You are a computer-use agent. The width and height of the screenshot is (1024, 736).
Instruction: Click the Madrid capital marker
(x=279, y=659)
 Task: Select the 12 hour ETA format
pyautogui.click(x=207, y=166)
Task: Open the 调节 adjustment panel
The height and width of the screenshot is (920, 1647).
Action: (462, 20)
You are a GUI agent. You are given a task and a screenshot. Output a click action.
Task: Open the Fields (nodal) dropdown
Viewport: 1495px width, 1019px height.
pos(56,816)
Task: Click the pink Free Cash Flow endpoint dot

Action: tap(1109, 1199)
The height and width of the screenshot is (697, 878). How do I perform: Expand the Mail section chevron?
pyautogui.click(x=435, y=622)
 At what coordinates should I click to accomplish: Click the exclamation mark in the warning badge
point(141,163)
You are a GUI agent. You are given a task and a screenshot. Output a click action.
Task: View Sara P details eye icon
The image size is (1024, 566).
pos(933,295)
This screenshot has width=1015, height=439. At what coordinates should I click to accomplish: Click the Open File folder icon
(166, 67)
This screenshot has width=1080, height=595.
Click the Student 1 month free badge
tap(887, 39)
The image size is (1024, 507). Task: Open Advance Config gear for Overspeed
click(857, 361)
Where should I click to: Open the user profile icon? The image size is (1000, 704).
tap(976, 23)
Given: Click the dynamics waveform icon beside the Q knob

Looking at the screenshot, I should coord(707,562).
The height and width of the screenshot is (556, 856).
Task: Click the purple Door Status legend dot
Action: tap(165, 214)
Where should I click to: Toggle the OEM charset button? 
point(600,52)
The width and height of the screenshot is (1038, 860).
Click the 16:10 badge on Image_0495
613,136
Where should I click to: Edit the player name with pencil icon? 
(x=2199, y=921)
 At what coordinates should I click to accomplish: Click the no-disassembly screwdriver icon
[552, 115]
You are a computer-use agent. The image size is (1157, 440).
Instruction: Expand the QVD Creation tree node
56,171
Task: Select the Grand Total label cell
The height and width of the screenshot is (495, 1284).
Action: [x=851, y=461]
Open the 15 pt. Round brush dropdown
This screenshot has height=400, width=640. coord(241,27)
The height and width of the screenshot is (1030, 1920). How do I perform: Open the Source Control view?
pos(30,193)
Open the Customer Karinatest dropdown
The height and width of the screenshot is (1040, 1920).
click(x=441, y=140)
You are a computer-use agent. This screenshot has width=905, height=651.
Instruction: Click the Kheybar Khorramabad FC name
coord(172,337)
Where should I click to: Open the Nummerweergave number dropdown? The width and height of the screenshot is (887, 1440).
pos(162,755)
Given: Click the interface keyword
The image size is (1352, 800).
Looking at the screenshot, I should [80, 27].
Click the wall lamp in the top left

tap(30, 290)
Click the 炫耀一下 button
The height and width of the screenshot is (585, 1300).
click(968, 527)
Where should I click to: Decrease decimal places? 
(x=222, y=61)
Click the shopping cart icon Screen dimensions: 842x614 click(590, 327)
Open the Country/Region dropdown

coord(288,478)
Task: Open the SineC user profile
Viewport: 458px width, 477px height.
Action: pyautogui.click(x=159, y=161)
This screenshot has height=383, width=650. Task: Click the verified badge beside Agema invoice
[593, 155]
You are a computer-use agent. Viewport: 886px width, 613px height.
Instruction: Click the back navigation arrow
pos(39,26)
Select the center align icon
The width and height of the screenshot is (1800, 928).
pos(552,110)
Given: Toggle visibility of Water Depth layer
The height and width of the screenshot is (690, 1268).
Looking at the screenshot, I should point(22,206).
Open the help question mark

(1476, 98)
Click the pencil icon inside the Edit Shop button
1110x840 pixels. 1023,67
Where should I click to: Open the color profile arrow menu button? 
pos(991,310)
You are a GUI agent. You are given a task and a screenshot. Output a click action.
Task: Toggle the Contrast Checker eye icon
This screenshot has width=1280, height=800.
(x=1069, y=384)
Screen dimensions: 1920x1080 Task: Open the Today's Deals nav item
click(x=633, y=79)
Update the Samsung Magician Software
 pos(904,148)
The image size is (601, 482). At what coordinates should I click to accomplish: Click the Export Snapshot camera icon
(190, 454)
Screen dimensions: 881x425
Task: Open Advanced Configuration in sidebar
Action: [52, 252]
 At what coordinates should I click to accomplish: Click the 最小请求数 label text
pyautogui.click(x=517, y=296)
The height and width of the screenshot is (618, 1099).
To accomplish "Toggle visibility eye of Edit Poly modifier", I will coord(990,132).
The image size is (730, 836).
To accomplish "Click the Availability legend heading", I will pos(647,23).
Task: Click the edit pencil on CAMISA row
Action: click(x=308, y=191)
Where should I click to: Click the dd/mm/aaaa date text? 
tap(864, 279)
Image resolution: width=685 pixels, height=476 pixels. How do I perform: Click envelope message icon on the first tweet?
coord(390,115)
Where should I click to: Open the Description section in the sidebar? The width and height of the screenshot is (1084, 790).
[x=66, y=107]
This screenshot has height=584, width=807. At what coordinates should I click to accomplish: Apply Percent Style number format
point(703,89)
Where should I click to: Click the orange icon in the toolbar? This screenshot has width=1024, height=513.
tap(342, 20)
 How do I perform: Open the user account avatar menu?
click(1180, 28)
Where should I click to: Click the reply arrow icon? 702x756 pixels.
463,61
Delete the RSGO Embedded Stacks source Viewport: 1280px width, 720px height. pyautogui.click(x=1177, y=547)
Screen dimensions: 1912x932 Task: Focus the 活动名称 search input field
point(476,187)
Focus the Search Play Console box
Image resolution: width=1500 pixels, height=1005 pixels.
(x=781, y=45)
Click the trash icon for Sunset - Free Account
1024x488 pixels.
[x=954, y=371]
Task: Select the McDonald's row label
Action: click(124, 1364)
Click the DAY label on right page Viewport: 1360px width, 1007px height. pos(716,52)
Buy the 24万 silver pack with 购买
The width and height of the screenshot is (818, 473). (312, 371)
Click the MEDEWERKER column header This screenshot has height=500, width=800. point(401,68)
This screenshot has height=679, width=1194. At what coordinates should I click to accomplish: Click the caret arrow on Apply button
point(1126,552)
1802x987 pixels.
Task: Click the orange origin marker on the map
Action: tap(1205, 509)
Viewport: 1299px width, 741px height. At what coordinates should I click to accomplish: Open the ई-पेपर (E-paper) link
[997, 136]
================
# Exercise goal
Lines holding the word "visibility" in the entries above are the ones to pull out. Copy them all.

# Reply to the exercise
Given: Toggle visibility of Water Depth layer
To accomplish "Toggle visibility eye of Edit Poly modifier", I will coord(990,132).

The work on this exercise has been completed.